La polémique autour du retrait de l’organisation de la CAN 2025 au Sénégal au profit du Maroc continue de susciter de vives réactions à travers le continent.
Parmi les voix les plus critiques, celle de Dr Pierre Kossi Gbényo Lamadokou, ancien secrétaire général de la Fédération togolaise de football, se distingue par sa fermeté et son appel sans équivoque à une refondation du football africain.
Pour Dr Lamadokou, cette décision de la Confédération africaine de football (CAF) n’est pas un simple ajustement organisationnel, mais bien « un drame dont l’hécatombe n’est pas mesurable ».
Il dénonce avec vigueur ce qu’il qualifie de « décision inique » rendue par un jury d’appel « recomposé sur mesure pour la circonstance », estimant qu’elle illustre une grave dérive dans la gouvernance de l’instance dirigeante du football africain.
Selon lui, cet épisode marque un tournant critique qui « scelle définitivement la disqualification du Comité exécutif » de la CAF. Dans un contexte déjà marqué par des tensions et des soupçons récurrents, cette affaire ravive les interrogations sur la transparence et l’équité des décisions prises au sommet du football continental.
Mais au-delà de la dénonciation, Dr Lamadokou lance un appel pressant à l’action.
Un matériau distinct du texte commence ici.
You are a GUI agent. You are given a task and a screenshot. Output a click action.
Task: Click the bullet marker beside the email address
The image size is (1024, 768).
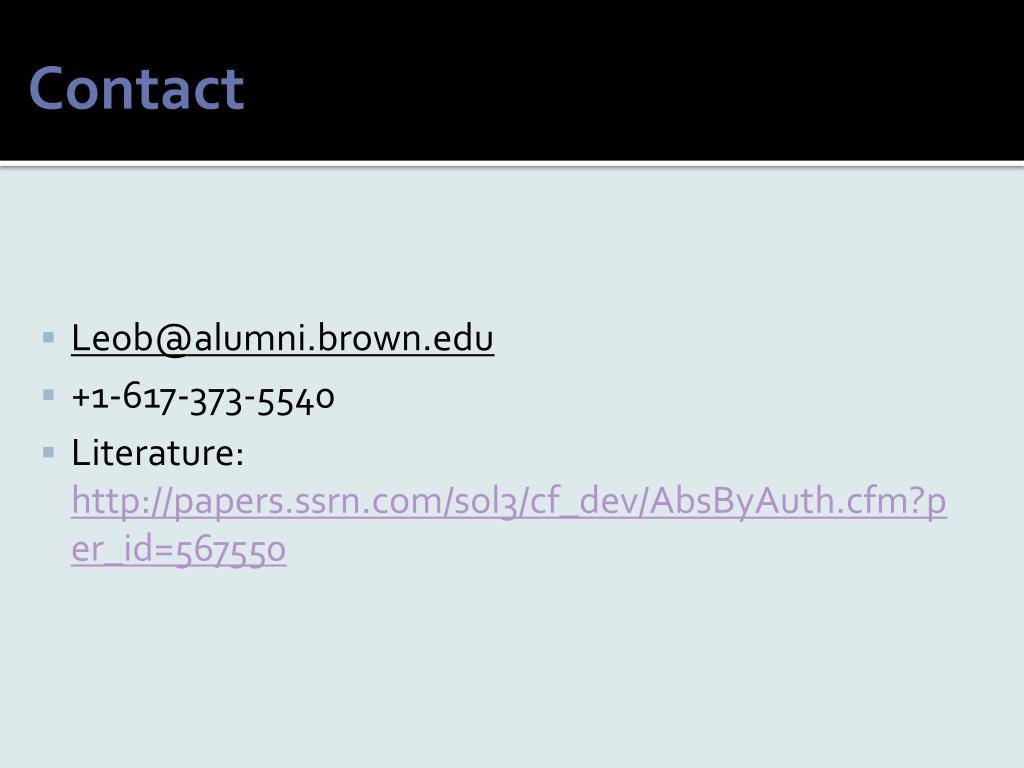(48, 338)
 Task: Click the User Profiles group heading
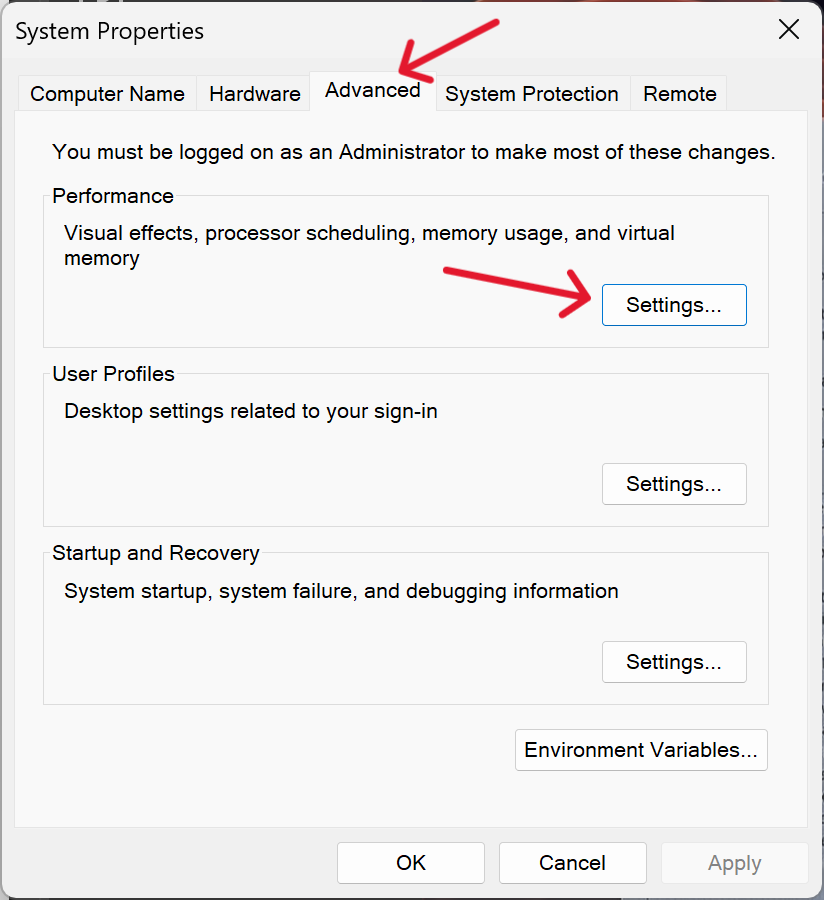click(114, 374)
Il exhorte les présidents des fédérations nationales africaines à sortir de ce qu’il décrit comme une « servitude » vis-à-vis des financements de la FIFA et de la CAF. Pour lui, ces ressources doivent être considérées comme des droits légitimes et non comme des outils d’influence ou de contrôle.
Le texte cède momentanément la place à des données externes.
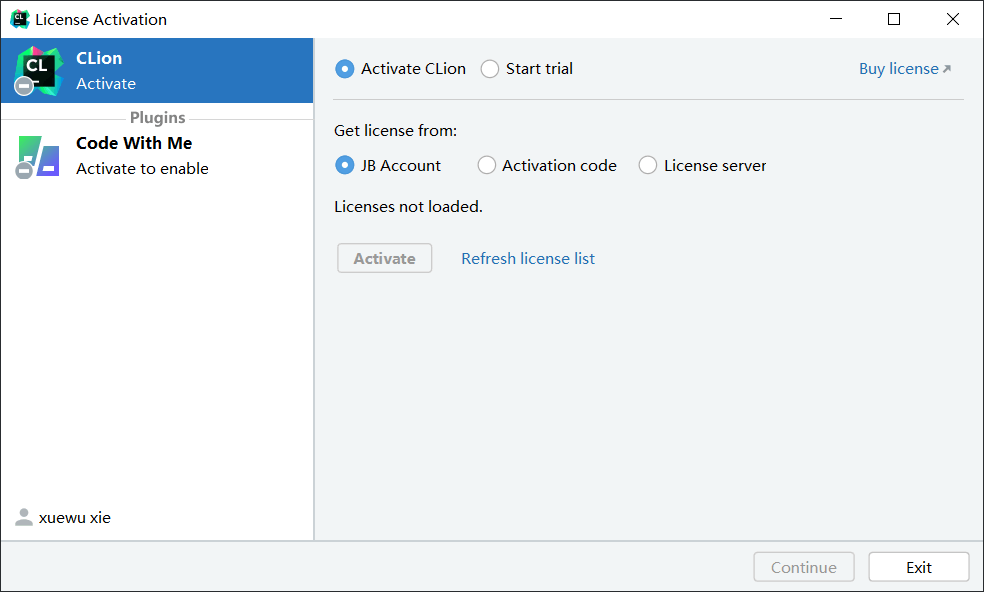Click the gray minus badge on Code With Me

[x=25, y=171]
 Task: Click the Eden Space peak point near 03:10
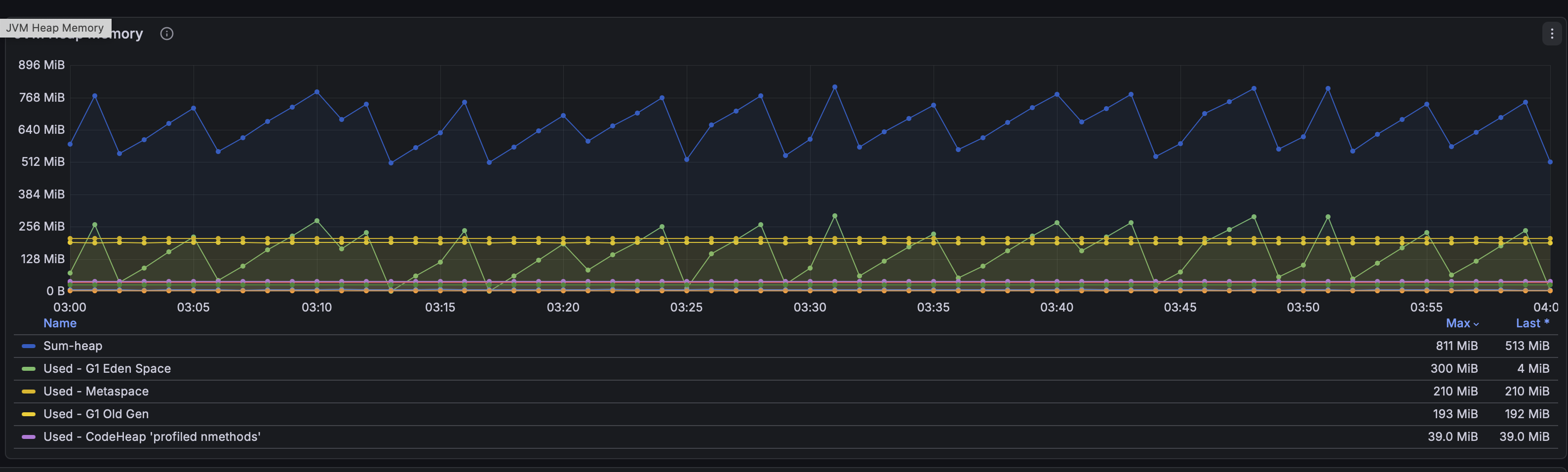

« Tout silence devient coupable et toute inaction, inexcusable », martèle-t-il, insistant sur l’urgence d’une mobilisation collective pour préserver l’intégrité et l’avenir du football africain.
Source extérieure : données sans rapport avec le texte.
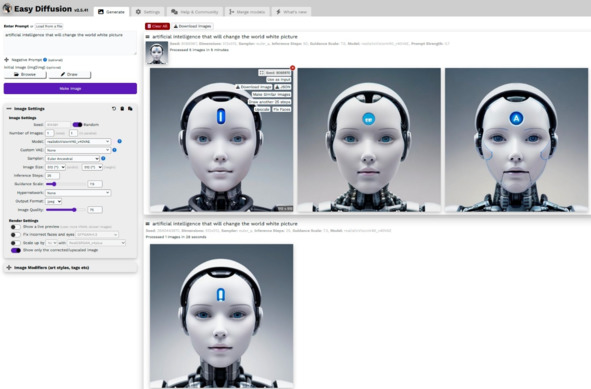
Task: Adjust the Image Quality slider
Action: coord(66,210)
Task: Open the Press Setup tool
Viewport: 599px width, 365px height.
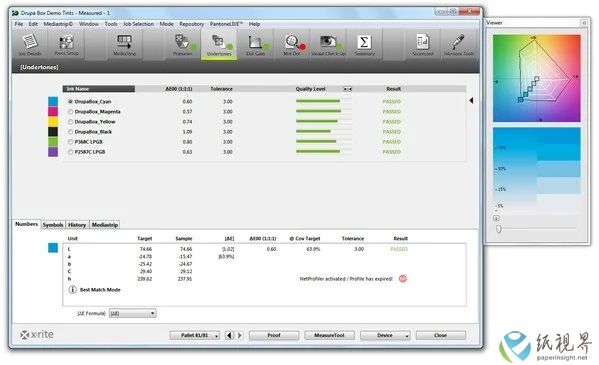Action: pyautogui.click(x=66, y=45)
Dans un climat de défiance croissante, cet appel pourrait bien trouver un écho auprès d’autres acteurs du football africain. Reste à savoir si cette indignation se traduira par des actions concrètes ou si elle s’ajoutera à la longue liste des critiques restées sans suite.
Une chose est certaine, le débat sur la gouvernance du football africain est plus que jamais relancé.